:: Work request ::
Every line of the data, first to last, must be written out unchanged.

╭─ The data

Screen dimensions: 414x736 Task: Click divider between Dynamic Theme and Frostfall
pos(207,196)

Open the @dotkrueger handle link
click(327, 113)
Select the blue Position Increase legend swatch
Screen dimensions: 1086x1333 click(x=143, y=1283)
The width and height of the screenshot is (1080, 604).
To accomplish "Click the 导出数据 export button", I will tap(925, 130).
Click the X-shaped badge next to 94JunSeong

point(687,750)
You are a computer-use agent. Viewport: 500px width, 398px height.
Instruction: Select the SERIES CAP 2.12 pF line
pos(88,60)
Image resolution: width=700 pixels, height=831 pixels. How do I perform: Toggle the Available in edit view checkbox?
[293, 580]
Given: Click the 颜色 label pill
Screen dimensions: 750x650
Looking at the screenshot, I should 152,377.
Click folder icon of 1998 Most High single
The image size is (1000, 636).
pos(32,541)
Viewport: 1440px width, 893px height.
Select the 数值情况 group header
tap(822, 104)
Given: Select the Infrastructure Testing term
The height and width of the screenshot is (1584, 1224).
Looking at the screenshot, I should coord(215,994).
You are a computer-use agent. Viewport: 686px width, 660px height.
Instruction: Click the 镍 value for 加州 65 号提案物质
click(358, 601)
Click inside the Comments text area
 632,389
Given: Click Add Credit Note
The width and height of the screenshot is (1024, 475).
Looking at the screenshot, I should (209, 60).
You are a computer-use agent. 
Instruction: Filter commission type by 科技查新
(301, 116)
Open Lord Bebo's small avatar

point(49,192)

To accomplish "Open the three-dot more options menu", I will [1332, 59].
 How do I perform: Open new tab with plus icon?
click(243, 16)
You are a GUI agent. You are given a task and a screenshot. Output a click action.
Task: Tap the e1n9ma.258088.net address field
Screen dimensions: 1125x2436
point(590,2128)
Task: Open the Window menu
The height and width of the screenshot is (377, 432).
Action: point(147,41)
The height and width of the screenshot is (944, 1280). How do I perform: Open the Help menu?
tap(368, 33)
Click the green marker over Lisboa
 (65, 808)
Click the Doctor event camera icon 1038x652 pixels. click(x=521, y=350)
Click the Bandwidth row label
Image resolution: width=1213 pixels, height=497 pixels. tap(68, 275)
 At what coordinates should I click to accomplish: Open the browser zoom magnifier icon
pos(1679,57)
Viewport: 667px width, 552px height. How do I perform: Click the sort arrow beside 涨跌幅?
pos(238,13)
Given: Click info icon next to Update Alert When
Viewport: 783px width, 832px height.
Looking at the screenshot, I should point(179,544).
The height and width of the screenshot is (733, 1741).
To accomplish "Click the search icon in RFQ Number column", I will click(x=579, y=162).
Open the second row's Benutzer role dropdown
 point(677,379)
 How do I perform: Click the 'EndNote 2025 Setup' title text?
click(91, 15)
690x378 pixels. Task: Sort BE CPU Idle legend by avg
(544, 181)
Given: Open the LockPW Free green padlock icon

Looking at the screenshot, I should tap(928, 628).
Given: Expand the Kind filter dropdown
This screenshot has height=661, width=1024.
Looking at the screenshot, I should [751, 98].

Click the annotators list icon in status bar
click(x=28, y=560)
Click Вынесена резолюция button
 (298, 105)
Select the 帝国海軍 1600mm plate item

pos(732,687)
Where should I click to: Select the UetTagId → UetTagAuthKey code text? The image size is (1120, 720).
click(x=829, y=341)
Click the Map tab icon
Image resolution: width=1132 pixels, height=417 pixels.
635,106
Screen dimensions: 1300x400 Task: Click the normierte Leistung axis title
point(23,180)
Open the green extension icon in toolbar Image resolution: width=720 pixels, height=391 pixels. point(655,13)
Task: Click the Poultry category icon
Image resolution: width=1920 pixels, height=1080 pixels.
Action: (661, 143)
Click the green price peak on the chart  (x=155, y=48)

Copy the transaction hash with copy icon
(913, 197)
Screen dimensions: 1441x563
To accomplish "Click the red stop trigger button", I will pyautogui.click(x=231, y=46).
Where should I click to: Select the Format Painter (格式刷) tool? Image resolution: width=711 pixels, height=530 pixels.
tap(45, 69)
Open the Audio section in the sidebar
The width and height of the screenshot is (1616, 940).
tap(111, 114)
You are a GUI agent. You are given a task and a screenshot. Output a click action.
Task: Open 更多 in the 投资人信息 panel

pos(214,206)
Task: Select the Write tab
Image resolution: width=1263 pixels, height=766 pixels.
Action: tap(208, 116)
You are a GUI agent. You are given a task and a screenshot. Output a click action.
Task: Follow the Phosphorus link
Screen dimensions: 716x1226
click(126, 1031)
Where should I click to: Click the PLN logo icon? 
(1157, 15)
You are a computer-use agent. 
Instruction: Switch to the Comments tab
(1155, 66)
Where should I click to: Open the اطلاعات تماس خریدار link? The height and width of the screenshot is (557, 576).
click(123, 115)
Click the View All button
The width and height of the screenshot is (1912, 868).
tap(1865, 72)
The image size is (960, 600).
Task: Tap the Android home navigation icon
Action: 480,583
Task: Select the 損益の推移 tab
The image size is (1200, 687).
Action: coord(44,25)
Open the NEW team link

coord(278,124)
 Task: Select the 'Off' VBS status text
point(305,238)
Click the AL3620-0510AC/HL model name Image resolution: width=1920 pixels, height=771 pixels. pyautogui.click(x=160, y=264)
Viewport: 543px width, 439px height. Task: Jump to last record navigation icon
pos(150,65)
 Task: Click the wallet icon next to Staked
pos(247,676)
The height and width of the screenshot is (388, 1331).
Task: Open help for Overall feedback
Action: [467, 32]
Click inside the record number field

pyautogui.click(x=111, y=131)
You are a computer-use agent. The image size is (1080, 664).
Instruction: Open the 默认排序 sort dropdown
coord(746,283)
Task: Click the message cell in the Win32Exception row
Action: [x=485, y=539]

╰─

:: Task output ::
Screen dimensions: 414x736 Task: Click divider between Dynamic Theme and Frostfall
pos(207,196)

Open the @dotkrueger handle link
click(327, 113)
Select the blue Position Increase legend swatch
Screen dimensions: 1086x1333 click(x=143, y=1283)
The width and height of the screenshot is (1080, 604).
To accomplish "Click the 导出数据 export button", I will tap(925, 130).
Click the X-shaped badge next to 94JunSeong

point(687,750)
You are a computer-use agent. Viewport: 500px width, 398px height.
Instruction: Select the SERIES CAP 2.12 pF line
pos(88,60)
Image resolution: width=700 pixels, height=831 pixels. How do I perform: Toggle the Available in edit view checkbox?
[293, 580]
Given: Click the 颜色 label pill
Screen dimensions: 750x650
Looking at the screenshot, I should 152,377.
Click folder icon of 1998 Most High single
The image size is (1000, 636).
pos(32,541)
Viewport: 1440px width, 893px height.
Select the 数值情况 group header
tap(822, 104)
Given: Select the Infrastructure Testing term
The height and width of the screenshot is (1584, 1224).
Looking at the screenshot, I should coord(215,994).
You are a computer-use agent. Viewport: 686px width, 660px height.
Instruction: Click the 镍 value for 加州 65 号提案物质
click(358, 601)
Click inside the Comments text area
 632,389
Given: Click Add Credit Note
The width and height of the screenshot is (1024, 475).
Looking at the screenshot, I should (209, 60).
You are a computer-use agent. 
Instruction: Filter commission type by 科技查新
(301, 116)
Open Lord Bebo's small avatar

point(49,192)

To accomplish "Open the three-dot more options menu", I will [1332, 59].
 How do I perform: Open new tab with plus icon?
click(243, 16)
You are a GUI agent. You are given a task and a screenshot. Output a click action.
Task: Tap the e1n9ma.258088.net address field
Screen dimensions: 1125x2436
point(590,2128)
Task: Open the Window menu
The height and width of the screenshot is (377, 432).
Action: point(147,41)
The height and width of the screenshot is (944, 1280). How do I perform: Open the Help menu?
tap(368, 33)
Click the green marker over Lisboa
 (65, 808)
Click the Doctor event camera icon 1038x652 pixels. click(x=521, y=350)
Click the Bandwidth row label
Image resolution: width=1213 pixels, height=497 pixels. tap(68, 275)
 At what coordinates should I click to accomplish: Open the browser zoom magnifier icon
pos(1679,57)
Viewport: 667px width, 552px height. How do I perform: Click the sort arrow beside 涨跌幅?
pos(238,13)
Given: Click info icon next to Update Alert When
Viewport: 783px width, 832px height.
Looking at the screenshot, I should point(179,544).
The height and width of the screenshot is (733, 1741).
To accomplish "Click the search icon in RFQ Number column", I will click(x=579, y=162).
Open the second row's Benutzer role dropdown
 point(677,379)
 How do I perform: Click the 'EndNote 2025 Setup' title text?
click(91, 15)
690x378 pixels. Task: Sort BE CPU Idle legend by avg
(544, 181)
Given: Open the LockPW Free green padlock icon

Looking at the screenshot, I should tap(928, 628).
Given: Expand the Kind filter dropdown
This screenshot has height=661, width=1024.
Looking at the screenshot, I should [751, 98].

Click the annotators list icon in status bar
click(x=28, y=560)
Click Вынесена резолюция button
 (298, 105)
Select the 帝国海軍 1600mm plate item

pos(732,687)
Where should I click to: Select the UetTagId → UetTagAuthKey code text? The image size is (1120, 720).
click(x=829, y=341)
Click the Map tab icon
Image resolution: width=1132 pixels, height=417 pixels.
635,106
Screen dimensions: 1300x400 Task: Click the normierte Leistung axis title
point(23,180)
Open the green extension icon in toolbar Image resolution: width=720 pixels, height=391 pixels. point(655,13)
Task: Click the Poultry category icon
Image resolution: width=1920 pixels, height=1080 pixels.
Action: (661, 143)
Click the green price peak on the chart  (x=155, y=48)

Copy the transaction hash with copy icon
(913, 197)
Screen dimensions: 1441x563
To accomplish "Click the red stop trigger button", I will pyautogui.click(x=231, y=46).
Where should I click to: Select the Format Painter (格式刷) tool? Image resolution: width=711 pixels, height=530 pixels.
tap(45, 69)
Open the Audio section in the sidebar
The width and height of the screenshot is (1616, 940).
tap(111, 114)
You are a GUI agent. You are given a task and a screenshot. Output a click action.
Task: Open 更多 in the 投资人信息 panel

pos(214,206)
Task: Select the Write tab
Image resolution: width=1263 pixels, height=766 pixels.
Action: tap(208, 116)
You are a GUI agent. You are given a task and a screenshot. Output a click action.
Task: Follow the Phosphorus link
Screen dimensions: 716x1226
click(126, 1031)
Where should I click to: Click the PLN logo icon? 
(1157, 15)
You are a computer-use agent. 
Instruction: Switch to the Comments tab
(1155, 66)
Where should I click to: Open the اطلاعات تماس خریدار link? The height and width of the screenshot is (557, 576).
click(123, 115)
Click the View All button
The width and height of the screenshot is (1912, 868).
tap(1865, 72)
The image size is (960, 600).
Task: Tap the Android home navigation icon
Action: 480,583
Task: Select the 損益の推移 tab
The image size is (1200, 687).
Action: coord(44,25)
Open the NEW team link

coord(278,124)
 Task: Select the 'Off' VBS status text
point(305,238)
Click the AL3620-0510AC/HL model name Image resolution: width=1920 pixels, height=771 pixels. pyautogui.click(x=160, y=264)
Viewport: 543px width, 439px height. Task: Jump to last record navigation icon
pos(150,65)
 Task: Click the wallet icon next to Staked
pos(247,676)
The height and width of the screenshot is (388, 1331).
Task: Open help for Overall feedback
Action: [467, 32]
Click inside the record number field

pyautogui.click(x=111, y=131)
You are a computer-use agent. The image size is (1080, 664).
Instruction: Open the 默认排序 sort dropdown
coord(746,283)
Task: Click the message cell in the Win32Exception row
Action: [x=485, y=539]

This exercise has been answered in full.